▶ [Written request]: Reproduce the following lines word for word, omitting the pictures.
───── Stored data ─────
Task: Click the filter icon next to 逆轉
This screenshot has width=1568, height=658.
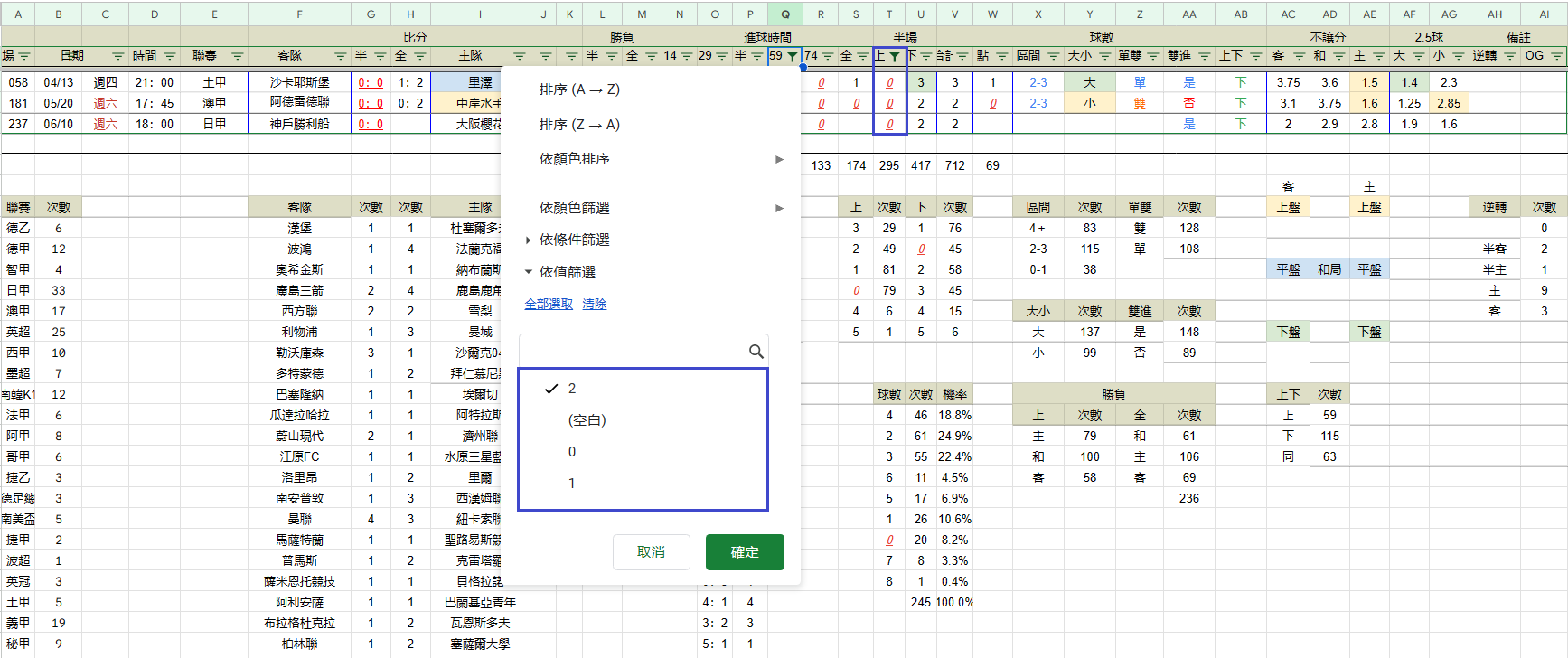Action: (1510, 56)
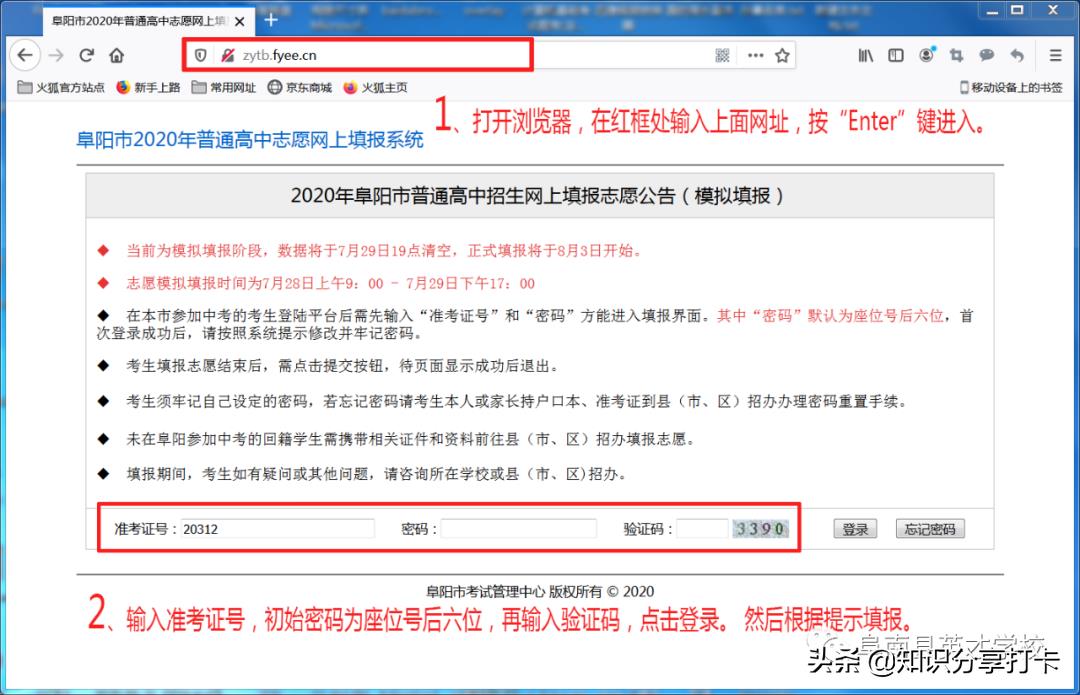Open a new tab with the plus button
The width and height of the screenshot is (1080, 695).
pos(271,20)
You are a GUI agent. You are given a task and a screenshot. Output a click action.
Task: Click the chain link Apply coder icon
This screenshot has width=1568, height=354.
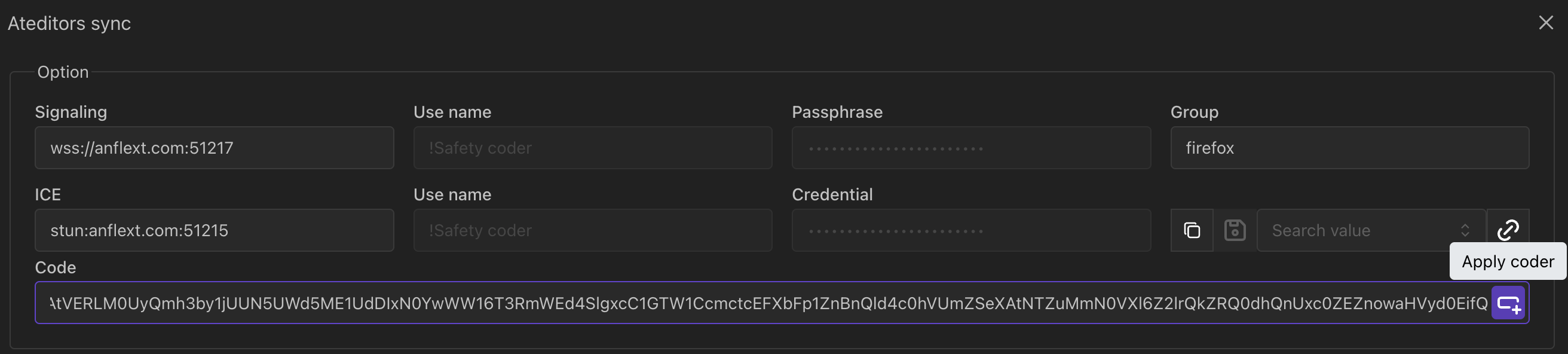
─────
▶ [Correct answer]:
Task: Click the filter icon next to 逆轉
This screenshot has width=1568, height=658.
Action: (1510, 56)
Open a new tab with the plus button
The width and height of the screenshot is (1080, 695).
pos(271,20)
You are a GUI agent. You are given a task and a screenshot. Output a click action.
Task: Click the chain link Apply coder icon
This screenshot has width=1568, height=354.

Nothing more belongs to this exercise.